Diakui atau tidak, walau akhirnya menang dan lolos ke babak 8 besar Piala Italia, performa overall yang disuguhkan Ranocchia dan mayoritas pemain lapis kedua dini hari kemarin pasti tak memuaskan tifosi setia mereka.
Lebih jauh, kenyataan tersebut juga membuka satu tabir tersembunyi yang selama ini luput dari perhatian Interisti bahwa tim kesayangan mereka pada realitanya belum memiliki kedalaman skuat yang mumpuni.
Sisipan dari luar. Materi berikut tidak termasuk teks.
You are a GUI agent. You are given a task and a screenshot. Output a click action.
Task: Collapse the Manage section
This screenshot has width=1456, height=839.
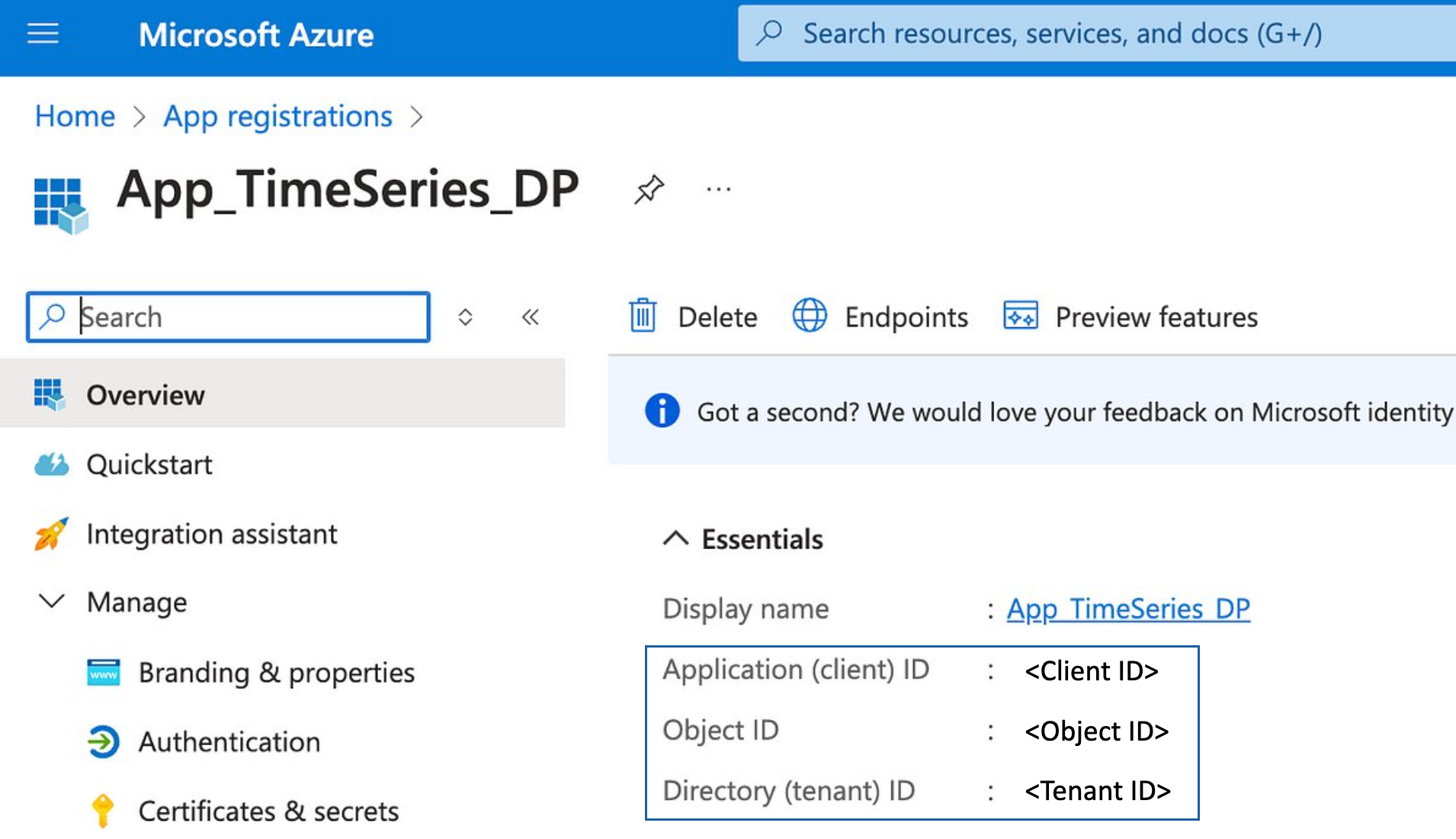click(51, 602)
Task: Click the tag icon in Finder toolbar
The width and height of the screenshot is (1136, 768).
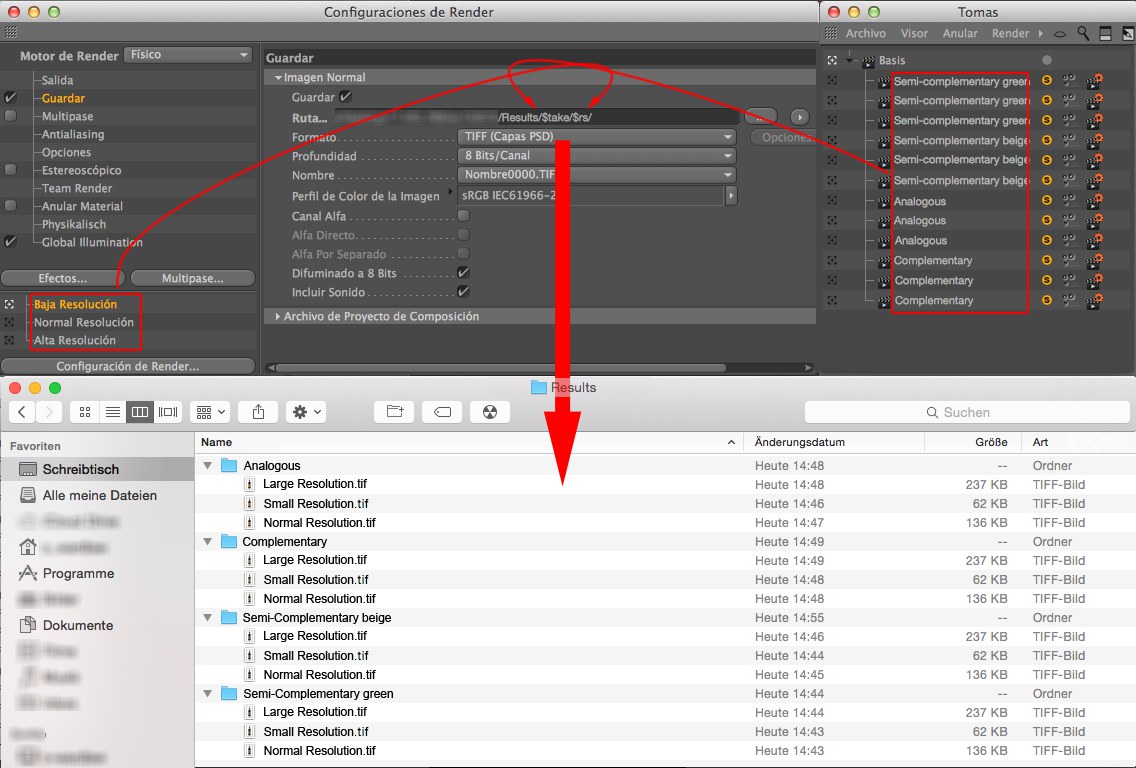Action: point(441,412)
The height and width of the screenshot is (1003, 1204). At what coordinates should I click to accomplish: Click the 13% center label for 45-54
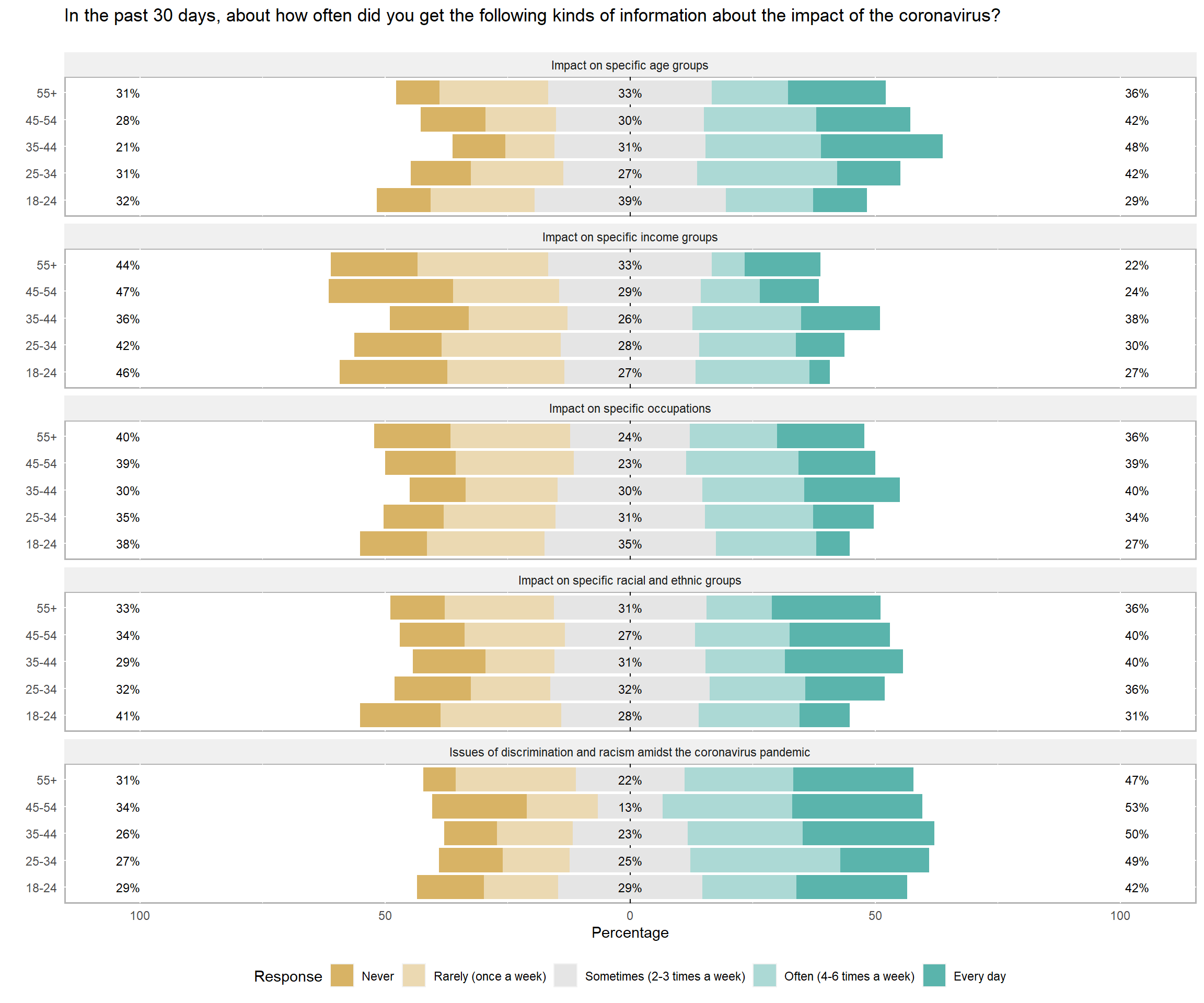coord(630,807)
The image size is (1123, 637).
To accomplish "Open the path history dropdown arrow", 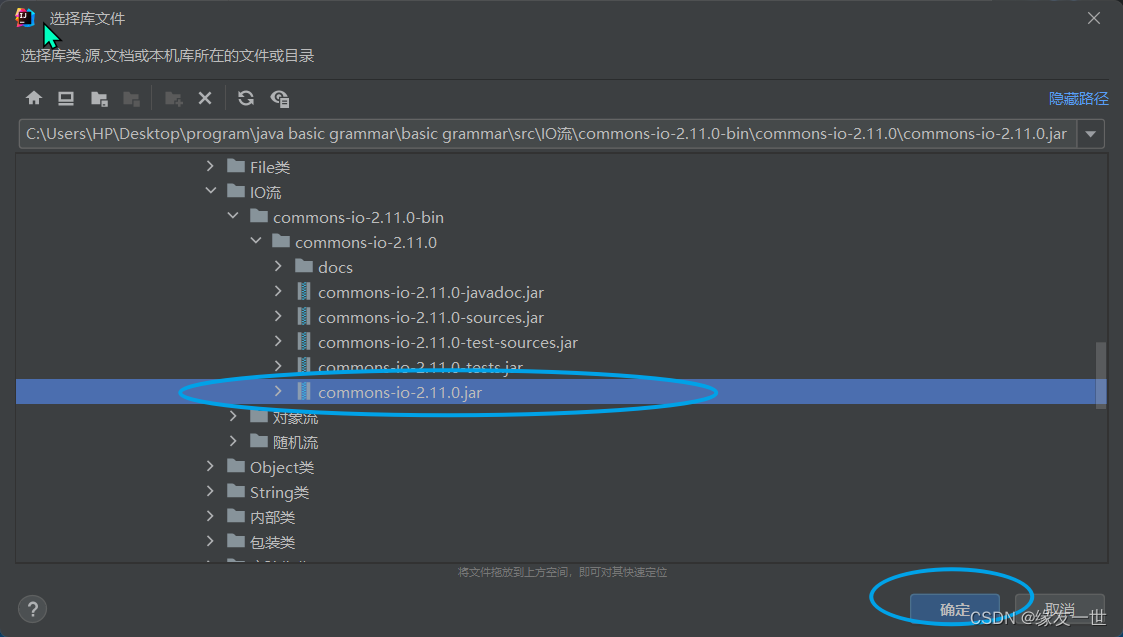I will [1090, 133].
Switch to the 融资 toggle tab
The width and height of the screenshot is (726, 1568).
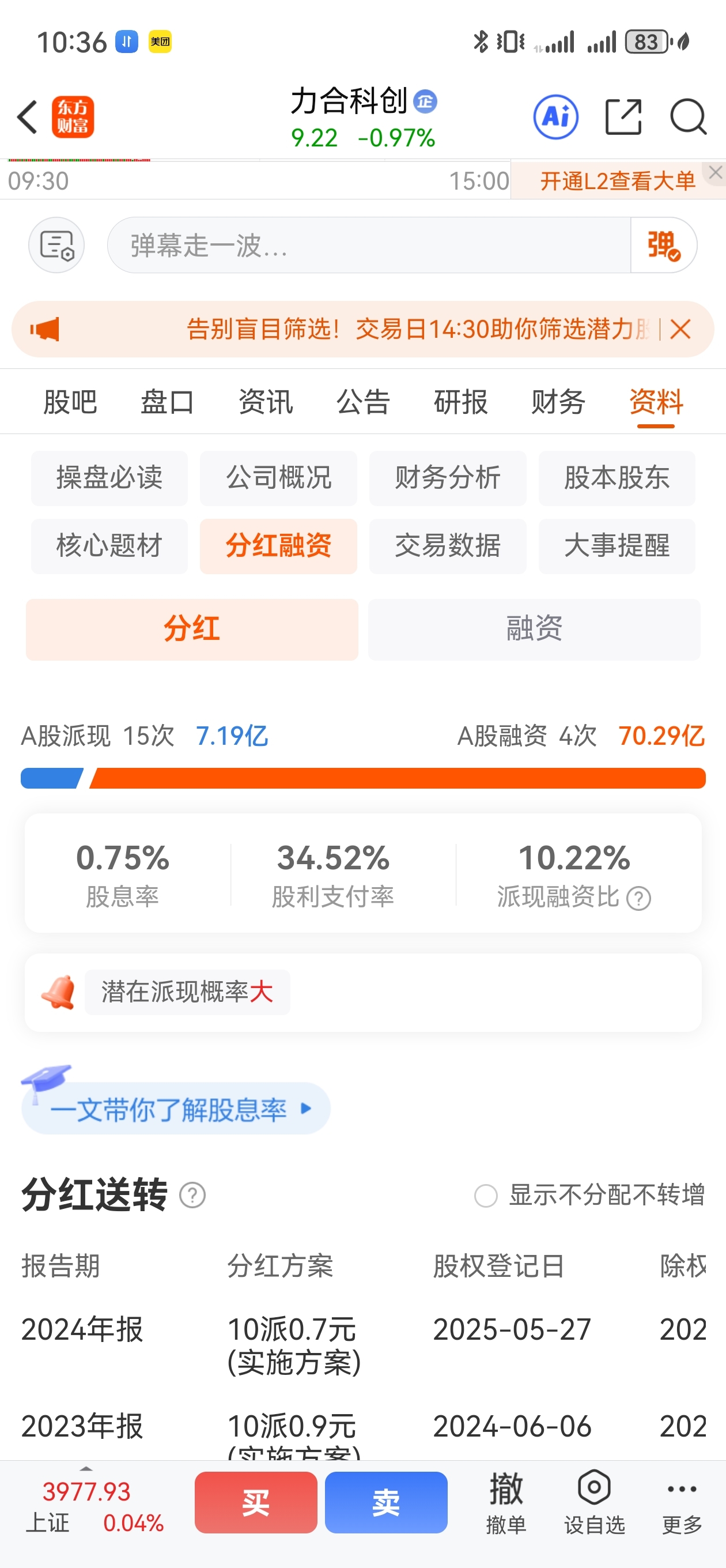[534, 630]
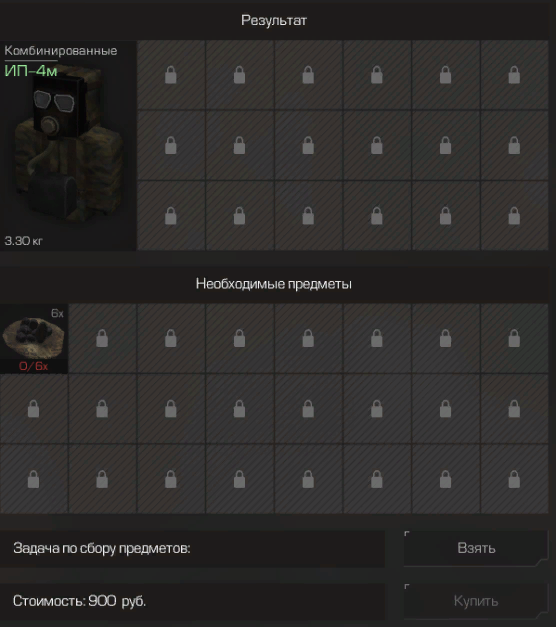
Task: Click the locked slot directly below required item
Action: coord(34,409)
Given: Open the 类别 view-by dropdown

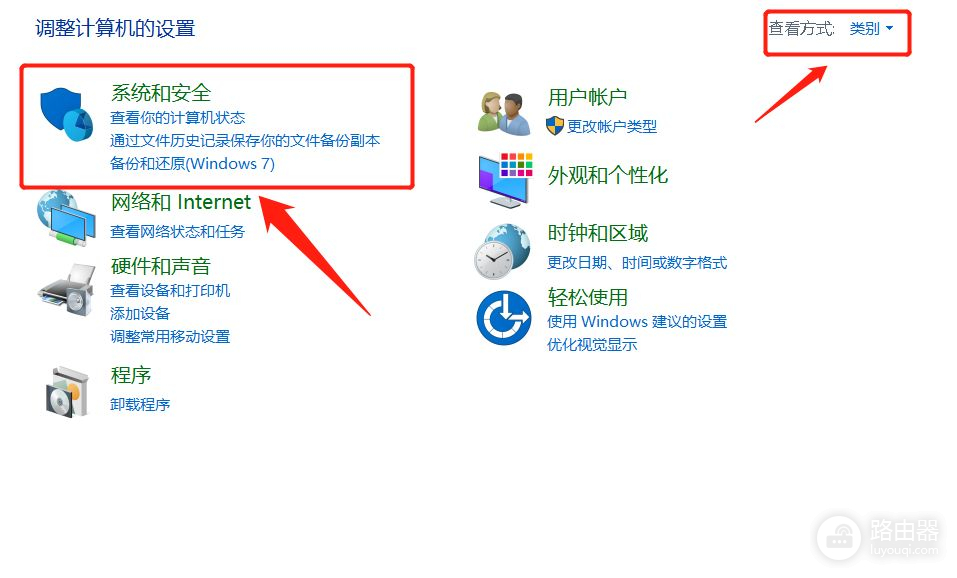Looking at the screenshot, I should point(871,28).
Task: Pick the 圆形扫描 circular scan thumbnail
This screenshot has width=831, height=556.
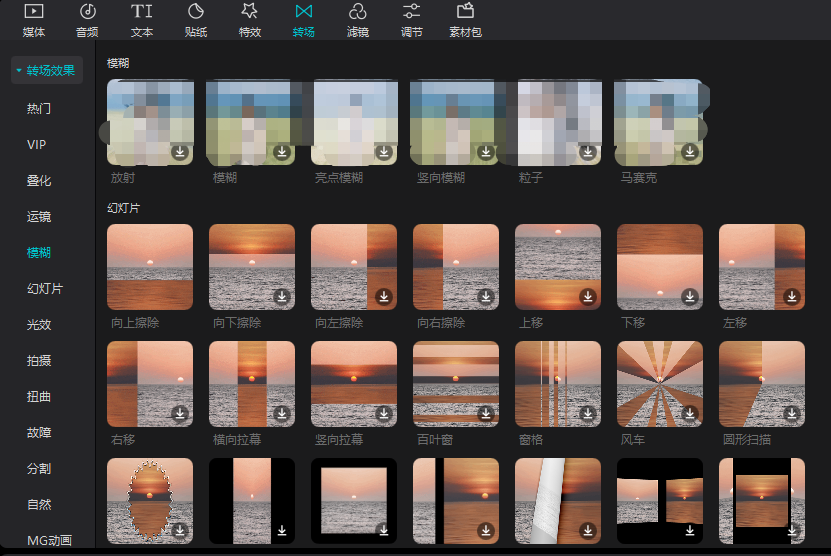Action: 761,384
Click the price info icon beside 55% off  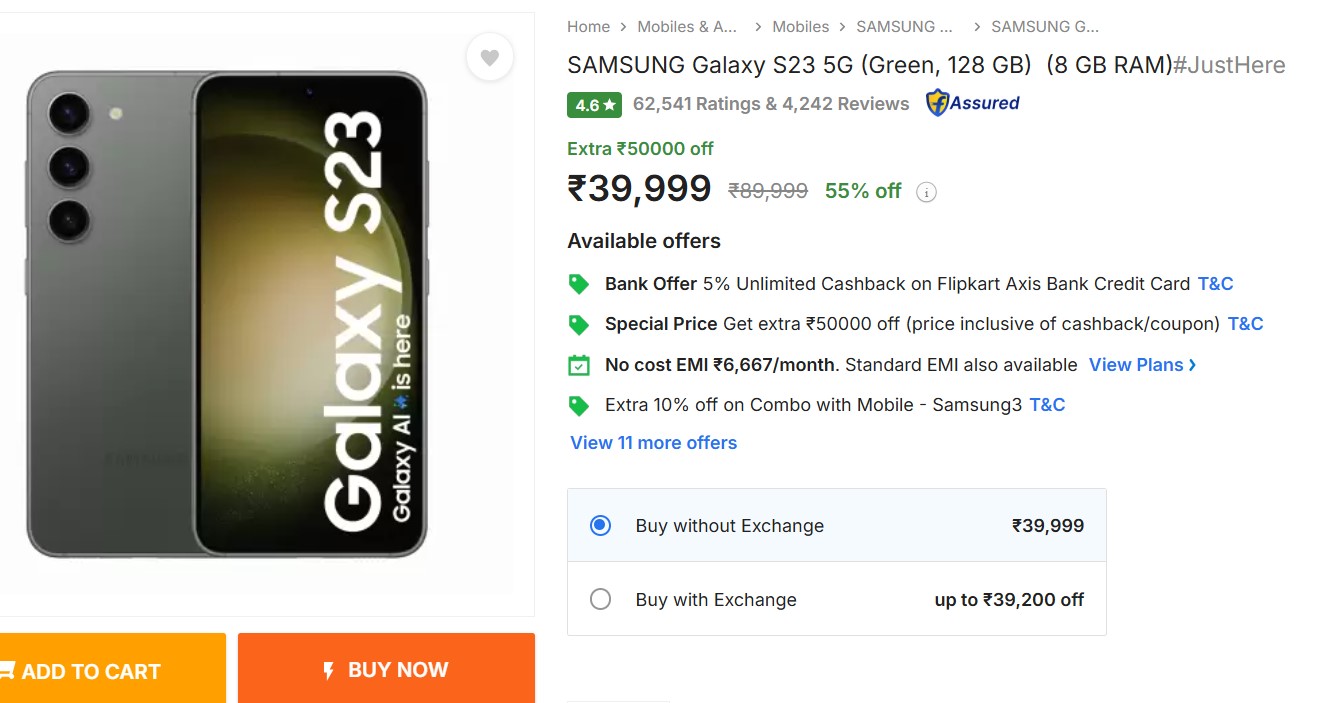pyautogui.click(x=927, y=192)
Sebagai langkah persiapan menyambut musim baru, Inter memang merekrut sejumlah nama penggawa anyar. Mulai dari Cancelo, Dalbert Henrique, Karamoh, Padelli, Milan Skriniar, Valero, sampai Matias Vecino.
Nama-nama tersebut didatangkan buat memperkokoh tim sekaligus menggantikan figur Marco Andreolli, Ever Banega, Gianluca Caprari, Juan Pablo Carrizo, Stevan Jovetić, Felipe Melo, dan Rodrigo Palacio yang dilepas klub.
Akan tetapi, hanya Skriniar, Valero, dan Vecino saja yang langsung merebut posisi inti di dalam skuat sebab nama-nama lainnya mesti puas dengan status pemain cadangan.
Meski jadi pelapis, namun tanggung jawab yang dipikul setiap pesepak bola di kesebelasan yang memiliki target tinggi (lebih-lebih juara) di setiap musimnya jelas begitu besar.
Tak ada waktu untuk santai dan berleha-leha. Mereka harus tetap berlatih dan bekerja keras agar saat dibutuhkan, aksi-aksi yang ditunjukkan di atas lapangan sama baiknya dengan para pemain utama. Ekspektasi ini jugalah yang menyeruak di dada Interisti terhadap sejumlah rekrutan baru I Nerazzurri walau mereka bukan penggawa inti.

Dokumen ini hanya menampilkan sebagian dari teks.